You'll need to try it to "get" it, but for reference, I've paraphrased Wikipedia's pseudocode here.
openSet := {start}
cameFrom := an empty map
gScore := map with high default
gScore[start] := 0
fScore := map
fScore[start] := h(start)
while openSet is not empty
here := node from openSet with lowest fScore
if here = goal
# Done
openSet.Remove(here)
for each neighbor of here
tentative_gScore :=
gScore[here] + d(here, neighbor)
if tentative_gScore < gScore[neighbor]
cameFrom[neighbor] := here
gScore[neighbor] := tentative_gScore
fScore[neighbor] :=
tentative_gScore + h(neighbor)
if neighbor not in openSet
openSet.add(neighbor)
Easy to use, and when put to work it makes a nice path:

The problem, though, is "cost" is assumed to be the sum of the costs of each leg of the journey. If I need a "click to go" interface in Civilization, that's fine, but in real world scenarios, earlier "legs" of a journey can effect later "legs" in suprising ways, and we can't estimate the cost of a route unless we have it in entirely in view.
But if we can produce diverse, plausible candidates, we can evaluate as many as we like.
Changing Stuff
At first glance, I wasn't sure where I could introduce a "sampling" concept. I decided to try the first line of the loop body.

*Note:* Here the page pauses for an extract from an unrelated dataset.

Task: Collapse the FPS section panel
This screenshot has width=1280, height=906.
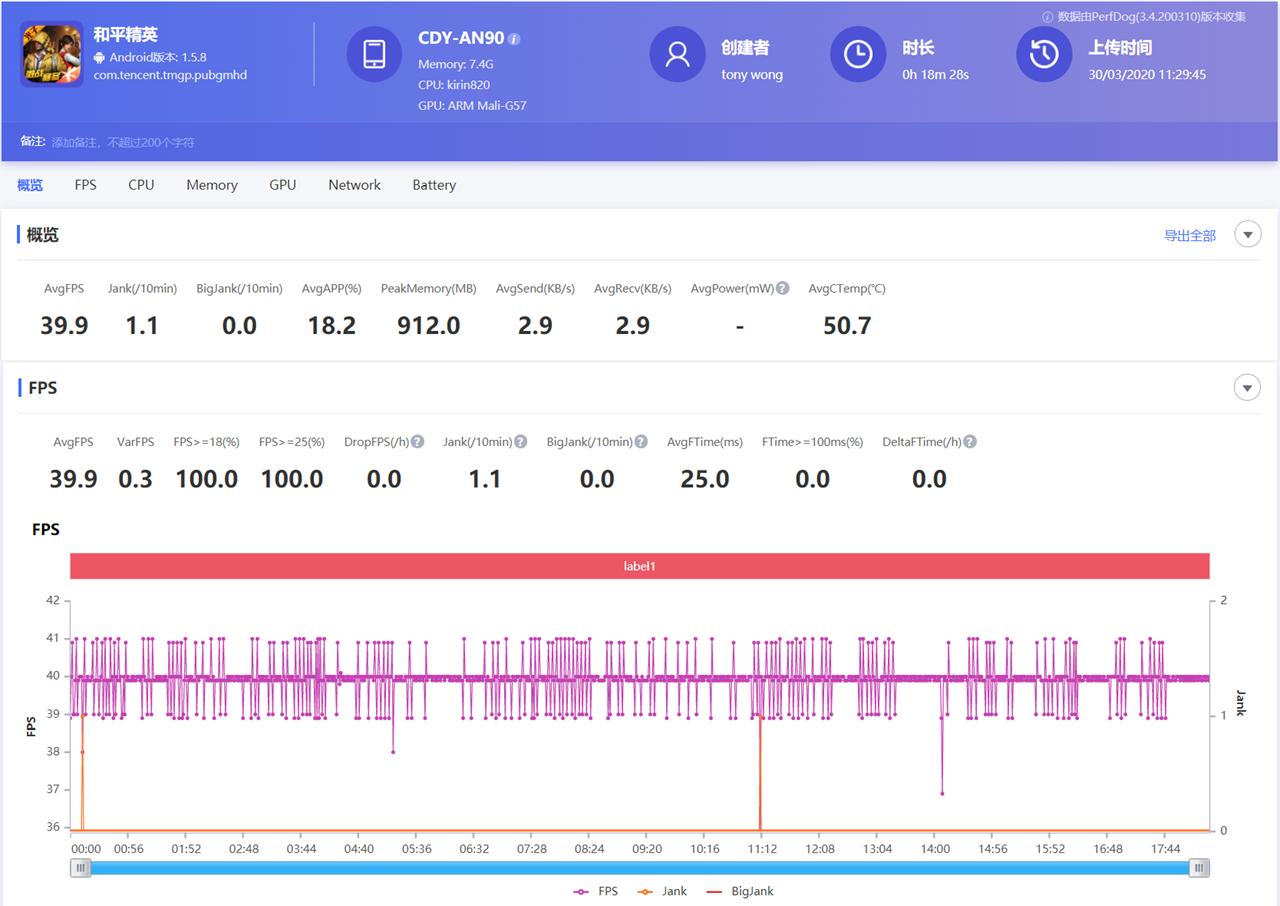Action: click(x=1247, y=388)

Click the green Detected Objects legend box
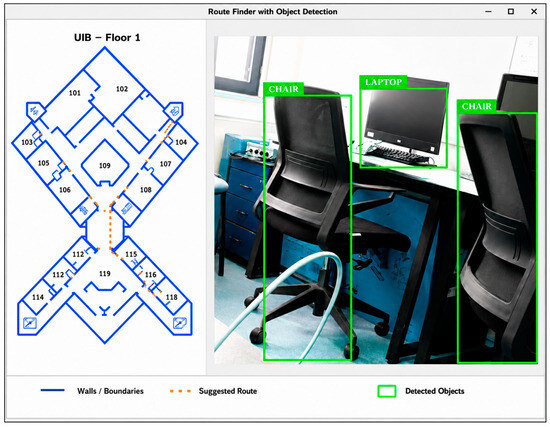(x=387, y=391)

The first line reads, here := node from openSet with lowest fScore
. That smells like a distribution we can sample from. Generally, it's the accumulated cost from the origin to our jumping-off point, plus the heuristic, and lower is better.

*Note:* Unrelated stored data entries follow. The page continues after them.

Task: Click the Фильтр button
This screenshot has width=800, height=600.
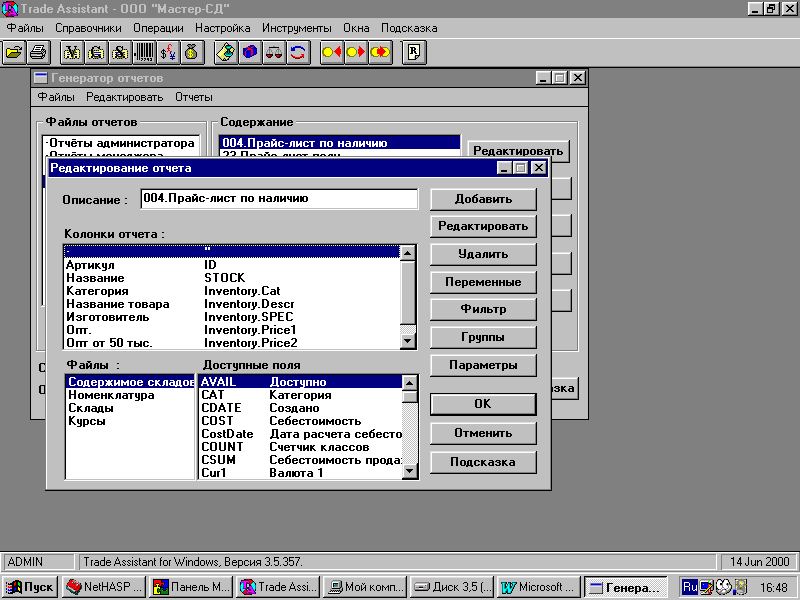Action: [x=483, y=309]
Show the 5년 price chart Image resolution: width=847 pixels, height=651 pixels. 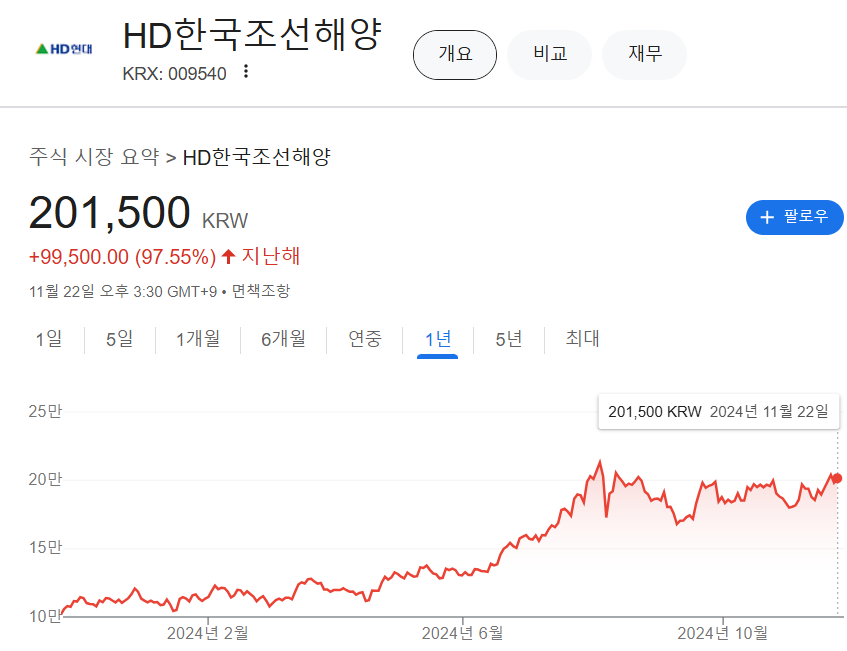[x=509, y=339]
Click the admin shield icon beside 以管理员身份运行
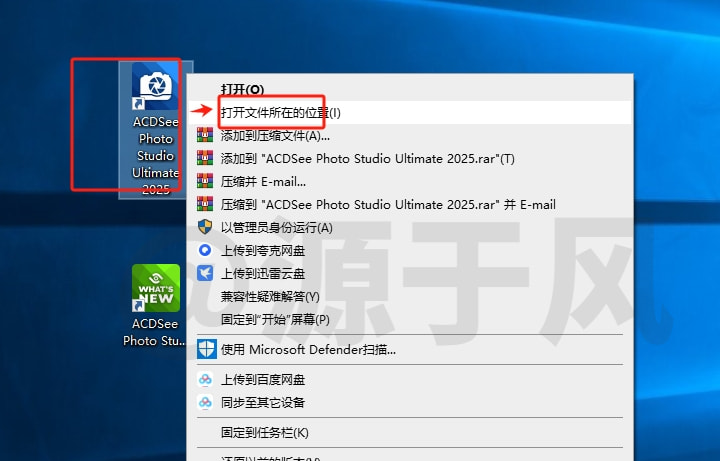Screen dimensions: 720x461 click(x=205, y=227)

Suppose we have three points in the open set scored 5, 9 and 25, in classical A* we'll go for that five. Instead, I'd like to usually go for the five, and sometimes go for the others.
Softmax will handle negatives, and in principle you can just try to flip them; -5, -9 and -25 makes that first figure the "highest". But the distribution's so sharp, I found it put 100% odds on the first item, every time.
Next, I tried a simple division. 5 divided by 5 is one, and 5 divided by any of the other numbers is a lower figure in range [0,1). This guarantees somewhat "flat" logits we can later bend up and down with a temperature if we like.
scores := open set relevant scores
logits := min(scores) / scores
logits := logits / temperature
probs := softmax(logits)
index := sample(probs)
here := node for the given index
Actual code's found on GitHub in the form of a Python Jupyter Notebook.
Heat Maps
Since this will give us a different route every time, I decided to run generations in batches and draw heat maps showing which edges are most traversed. This worked out beautifully and the algo seems to work exactly as I hoped.
Honestly, other than a little debugging, it worked exactly as I hope.
Conclusion
I can produce as many variations of a path as I'd like. Big plans for this.
I've got a hunch I'll find a more elegant solution as I go over other common pathfinding algorithms. Can Dijkstra give cheap multiple candidates? Not really sure yet. But when I find out, I'll write further.